What's in a telemetry batch
Each batch carries:
- Service identity — service name, label, Wolverine version.
- Endpoint snapshot — every listener and sender with its current status (Accepting / Stopped / TooBusy / Latched / Paused / Draining), transport type, mode.
- Subscription / handler catalog — every message type the service handles or publishes, with handler bindings and routing.
- Recent changes — node added/removed, agent started/stopped, leadership change, circuit breaker tripped/reset, back pressure triggered/lifted, exceptions, since the last batch.
- Agent health snapshot — Healthy / Degraded / Offline for each registered agent.
- Persistence counts — inbox, outbox, scheduled, handled, and dead-letter counts per durability store. Per-tenant for multi-tenant services.
- Shard states — current sequence and high-water mark for each projection shard.
What's not in a telemetry batch
- Message bodies. Bodies are only sent on demand when an operator opens a specific dead-letter or scheduled message for inspection.
- Database connection strings. Database URIs (host + database name) are reported for identification; credentials are not.
- Application data. Your domain events, aggregates, and read models stay in your service's database.
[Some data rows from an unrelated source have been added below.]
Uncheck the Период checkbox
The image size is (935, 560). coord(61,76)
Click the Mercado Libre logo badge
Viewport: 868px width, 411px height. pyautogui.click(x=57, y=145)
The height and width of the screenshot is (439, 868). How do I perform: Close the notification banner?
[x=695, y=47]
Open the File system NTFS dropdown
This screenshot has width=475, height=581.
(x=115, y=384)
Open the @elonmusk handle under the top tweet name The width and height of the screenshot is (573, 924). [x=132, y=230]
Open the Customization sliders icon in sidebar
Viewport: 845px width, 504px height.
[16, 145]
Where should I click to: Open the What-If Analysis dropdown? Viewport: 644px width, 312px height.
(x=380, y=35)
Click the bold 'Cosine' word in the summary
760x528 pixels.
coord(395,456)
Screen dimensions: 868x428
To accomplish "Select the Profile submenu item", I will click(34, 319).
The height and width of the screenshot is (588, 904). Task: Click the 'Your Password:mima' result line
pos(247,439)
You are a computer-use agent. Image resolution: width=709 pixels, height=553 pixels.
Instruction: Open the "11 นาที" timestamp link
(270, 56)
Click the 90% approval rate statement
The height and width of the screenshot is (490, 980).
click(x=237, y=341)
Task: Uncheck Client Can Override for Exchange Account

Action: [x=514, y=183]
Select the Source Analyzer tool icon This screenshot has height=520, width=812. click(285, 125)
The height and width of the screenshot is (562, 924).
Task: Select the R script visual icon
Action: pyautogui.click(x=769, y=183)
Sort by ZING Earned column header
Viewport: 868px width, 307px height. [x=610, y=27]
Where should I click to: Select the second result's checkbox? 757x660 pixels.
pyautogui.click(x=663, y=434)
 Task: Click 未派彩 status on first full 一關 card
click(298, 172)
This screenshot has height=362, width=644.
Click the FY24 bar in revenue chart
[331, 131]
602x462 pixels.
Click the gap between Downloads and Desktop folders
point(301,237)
- Application logs / traces. CritterWatch isn't an APM. For traces, configure an OpenTelemetry trace provider in Settings → Trace Providers.
- Per-endpoint and per-handler configuration trees. Reported on demand — see Lazy-fetched detail panes below. Keeping them off the heartbeat path is what lets a service with hundreds of endpoints or tenants stay under the broker / SQS payload cap.
Lazy-fetched detail panes
A handful of detail surfaces in the console are populated by a one-time round trip to the service, not by the 1-second telemetry batch:
| Pane | Wire request | What it fetches |
|---|---|---|
| Handler chain → Source Code | RequestHandlerSourceCode | Generated handler source for the message type |
| HTTP chain → Source Code | RequestHttpChainSourceCode | Generated source for the HTTP chain |
| HTTP chain → OpenAPI | RequestHttpChainOpenApi | OpenAPI operation descriptor for the chain |
| Pipeline tab → endpoint Properties | RequestEndpointProperties | Endpoint Properties + Children config tree |
| Handler chain → Properties | RequestMessageHandlerProperties | Per-handler Properties rows for the message type |
What you see: a brief spinner the first time you open one of these panes after the service starts (or after a service rollout). The response is cached on the console side keyed by service version, so re-opening the same pane is instant for the rest of the session. A rollout invalidates the cache.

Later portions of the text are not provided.